■ **Data to process**

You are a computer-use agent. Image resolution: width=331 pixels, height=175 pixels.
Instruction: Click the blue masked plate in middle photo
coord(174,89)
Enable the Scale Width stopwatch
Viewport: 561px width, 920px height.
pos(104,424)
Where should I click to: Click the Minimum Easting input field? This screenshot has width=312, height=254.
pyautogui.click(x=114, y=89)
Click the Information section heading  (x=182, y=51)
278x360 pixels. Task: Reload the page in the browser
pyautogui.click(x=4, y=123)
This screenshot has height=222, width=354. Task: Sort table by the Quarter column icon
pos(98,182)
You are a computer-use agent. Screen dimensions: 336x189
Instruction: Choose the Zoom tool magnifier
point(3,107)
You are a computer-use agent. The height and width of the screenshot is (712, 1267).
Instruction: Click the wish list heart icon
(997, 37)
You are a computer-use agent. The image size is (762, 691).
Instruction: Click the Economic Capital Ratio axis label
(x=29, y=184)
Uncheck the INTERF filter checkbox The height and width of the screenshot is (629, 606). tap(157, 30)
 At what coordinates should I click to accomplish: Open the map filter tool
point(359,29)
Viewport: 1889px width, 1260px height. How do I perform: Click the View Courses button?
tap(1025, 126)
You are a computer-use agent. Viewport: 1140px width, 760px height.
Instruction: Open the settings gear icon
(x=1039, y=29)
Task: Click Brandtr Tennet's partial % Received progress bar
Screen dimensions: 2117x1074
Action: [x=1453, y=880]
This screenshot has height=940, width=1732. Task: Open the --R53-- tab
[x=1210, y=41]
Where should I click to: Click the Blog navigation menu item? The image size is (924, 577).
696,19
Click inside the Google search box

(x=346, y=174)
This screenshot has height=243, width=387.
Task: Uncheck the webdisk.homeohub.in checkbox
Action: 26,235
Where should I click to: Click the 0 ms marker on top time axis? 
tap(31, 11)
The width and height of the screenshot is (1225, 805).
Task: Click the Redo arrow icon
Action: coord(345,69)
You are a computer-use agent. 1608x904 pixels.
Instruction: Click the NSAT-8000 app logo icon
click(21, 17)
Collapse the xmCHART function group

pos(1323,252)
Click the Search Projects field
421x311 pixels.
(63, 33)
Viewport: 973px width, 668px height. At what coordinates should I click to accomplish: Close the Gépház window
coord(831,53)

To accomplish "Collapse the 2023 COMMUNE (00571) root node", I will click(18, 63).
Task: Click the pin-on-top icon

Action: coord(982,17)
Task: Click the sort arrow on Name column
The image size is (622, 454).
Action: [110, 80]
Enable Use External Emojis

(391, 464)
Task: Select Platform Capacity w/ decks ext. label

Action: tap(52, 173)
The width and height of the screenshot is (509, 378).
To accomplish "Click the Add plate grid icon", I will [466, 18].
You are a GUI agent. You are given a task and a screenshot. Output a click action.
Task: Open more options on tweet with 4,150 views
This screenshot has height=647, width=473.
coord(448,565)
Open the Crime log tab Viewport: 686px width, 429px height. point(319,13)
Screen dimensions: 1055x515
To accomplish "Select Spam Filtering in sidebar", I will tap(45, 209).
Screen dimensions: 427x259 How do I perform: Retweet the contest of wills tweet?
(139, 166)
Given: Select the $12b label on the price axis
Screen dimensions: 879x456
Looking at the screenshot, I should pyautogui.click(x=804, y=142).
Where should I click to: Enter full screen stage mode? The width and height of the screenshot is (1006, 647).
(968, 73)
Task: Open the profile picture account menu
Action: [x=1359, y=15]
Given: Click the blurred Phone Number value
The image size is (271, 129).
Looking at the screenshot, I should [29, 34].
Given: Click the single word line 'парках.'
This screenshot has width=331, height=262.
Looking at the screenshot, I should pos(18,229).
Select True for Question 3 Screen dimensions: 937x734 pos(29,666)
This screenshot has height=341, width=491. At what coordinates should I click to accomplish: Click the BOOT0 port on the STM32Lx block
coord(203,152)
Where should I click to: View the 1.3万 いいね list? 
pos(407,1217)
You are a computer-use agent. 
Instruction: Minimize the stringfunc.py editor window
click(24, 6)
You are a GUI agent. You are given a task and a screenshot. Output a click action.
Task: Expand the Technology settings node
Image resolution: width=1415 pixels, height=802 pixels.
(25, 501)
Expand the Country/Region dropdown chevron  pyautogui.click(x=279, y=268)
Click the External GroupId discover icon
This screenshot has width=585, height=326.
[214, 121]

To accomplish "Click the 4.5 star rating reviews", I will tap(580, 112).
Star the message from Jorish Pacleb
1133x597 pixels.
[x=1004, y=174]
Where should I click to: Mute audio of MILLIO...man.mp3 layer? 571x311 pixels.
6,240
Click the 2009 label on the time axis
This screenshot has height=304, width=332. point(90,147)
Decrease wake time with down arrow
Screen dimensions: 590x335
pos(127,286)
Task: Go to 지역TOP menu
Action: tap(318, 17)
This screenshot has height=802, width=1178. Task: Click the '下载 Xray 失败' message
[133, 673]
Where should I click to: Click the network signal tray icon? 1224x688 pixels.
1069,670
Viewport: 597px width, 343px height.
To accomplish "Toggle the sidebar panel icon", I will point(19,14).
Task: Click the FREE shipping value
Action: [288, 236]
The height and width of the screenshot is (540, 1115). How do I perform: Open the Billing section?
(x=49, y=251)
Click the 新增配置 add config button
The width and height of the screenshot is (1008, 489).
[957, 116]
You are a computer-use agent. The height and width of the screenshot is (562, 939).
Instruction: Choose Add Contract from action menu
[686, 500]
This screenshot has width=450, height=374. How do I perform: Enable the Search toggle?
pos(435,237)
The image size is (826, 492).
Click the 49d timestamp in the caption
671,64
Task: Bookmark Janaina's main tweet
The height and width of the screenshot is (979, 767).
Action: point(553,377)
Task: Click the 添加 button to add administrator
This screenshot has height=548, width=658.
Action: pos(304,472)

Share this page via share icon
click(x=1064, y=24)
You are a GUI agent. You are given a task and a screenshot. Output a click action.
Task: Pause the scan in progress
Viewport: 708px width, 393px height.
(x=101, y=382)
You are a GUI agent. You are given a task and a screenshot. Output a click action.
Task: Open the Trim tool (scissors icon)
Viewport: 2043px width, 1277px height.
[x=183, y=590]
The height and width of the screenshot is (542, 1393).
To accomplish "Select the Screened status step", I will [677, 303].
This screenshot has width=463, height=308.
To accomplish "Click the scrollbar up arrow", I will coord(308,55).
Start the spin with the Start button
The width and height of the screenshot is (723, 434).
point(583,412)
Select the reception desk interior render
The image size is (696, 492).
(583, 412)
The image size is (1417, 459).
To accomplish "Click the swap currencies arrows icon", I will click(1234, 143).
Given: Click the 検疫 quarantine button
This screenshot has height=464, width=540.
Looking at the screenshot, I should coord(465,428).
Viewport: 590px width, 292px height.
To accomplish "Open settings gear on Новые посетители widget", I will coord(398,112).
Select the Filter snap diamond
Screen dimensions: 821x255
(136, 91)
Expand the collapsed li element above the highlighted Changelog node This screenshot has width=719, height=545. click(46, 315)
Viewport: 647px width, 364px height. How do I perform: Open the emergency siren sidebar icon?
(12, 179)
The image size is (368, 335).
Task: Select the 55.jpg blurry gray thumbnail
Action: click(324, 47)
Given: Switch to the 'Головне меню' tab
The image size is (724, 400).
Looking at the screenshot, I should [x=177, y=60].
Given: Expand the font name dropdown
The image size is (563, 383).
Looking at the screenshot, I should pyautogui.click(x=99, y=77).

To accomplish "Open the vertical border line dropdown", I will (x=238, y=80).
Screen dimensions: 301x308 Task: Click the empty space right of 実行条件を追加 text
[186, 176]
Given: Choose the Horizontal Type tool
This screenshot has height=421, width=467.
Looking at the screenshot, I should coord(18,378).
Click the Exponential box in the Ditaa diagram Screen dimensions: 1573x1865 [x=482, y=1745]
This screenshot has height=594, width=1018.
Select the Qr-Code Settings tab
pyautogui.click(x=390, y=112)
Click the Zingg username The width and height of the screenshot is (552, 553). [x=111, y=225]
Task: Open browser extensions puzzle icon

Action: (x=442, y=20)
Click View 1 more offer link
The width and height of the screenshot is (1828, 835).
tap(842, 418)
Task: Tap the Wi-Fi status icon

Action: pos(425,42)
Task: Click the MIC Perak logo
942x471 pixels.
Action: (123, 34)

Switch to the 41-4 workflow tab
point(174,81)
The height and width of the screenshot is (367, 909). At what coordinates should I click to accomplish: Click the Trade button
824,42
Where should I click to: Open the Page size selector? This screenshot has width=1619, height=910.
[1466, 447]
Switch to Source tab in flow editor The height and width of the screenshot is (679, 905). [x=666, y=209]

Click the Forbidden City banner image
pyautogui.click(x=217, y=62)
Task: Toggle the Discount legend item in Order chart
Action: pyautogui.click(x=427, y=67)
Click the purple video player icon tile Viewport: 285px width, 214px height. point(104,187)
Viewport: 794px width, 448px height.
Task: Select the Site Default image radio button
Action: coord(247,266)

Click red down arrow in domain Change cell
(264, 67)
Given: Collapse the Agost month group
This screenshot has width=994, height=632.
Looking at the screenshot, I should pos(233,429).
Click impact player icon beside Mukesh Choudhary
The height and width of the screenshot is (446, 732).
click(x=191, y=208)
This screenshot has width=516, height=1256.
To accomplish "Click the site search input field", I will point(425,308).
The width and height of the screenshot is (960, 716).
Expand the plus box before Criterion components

■ **Task statement**
Repeat the material word for word, starting at its first line and stopping after the line that contains "(x=29, y=184)".

■ **Written reply**
You are a computer-use agent. Image resolution: width=331 pixels, height=175 pixels.
Instruction: Click the blue masked plate in middle photo
coord(174,89)
Enable the Scale Width stopwatch
Viewport: 561px width, 920px height.
pos(104,424)
Where should I click to: Click the Minimum Easting input field? This screenshot has width=312, height=254.
pyautogui.click(x=114, y=89)
Click the Information section heading  (x=182, y=51)
278x360 pixels. Task: Reload the page in the browser
pyautogui.click(x=4, y=123)
This screenshot has height=222, width=354. Task: Sort table by the Quarter column icon
pos(98,182)
You are a computer-use agent. Screen dimensions: 336x189
Instruction: Choose the Zoom tool magnifier
point(3,107)
You are a computer-use agent. The height and width of the screenshot is (712, 1267).
Instruction: Click the wish list heart icon
(997, 37)
You are a computer-use agent. The image size is (762, 691).
Instruction: Click the Economic Capital Ratio axis label
(x=29, y=184)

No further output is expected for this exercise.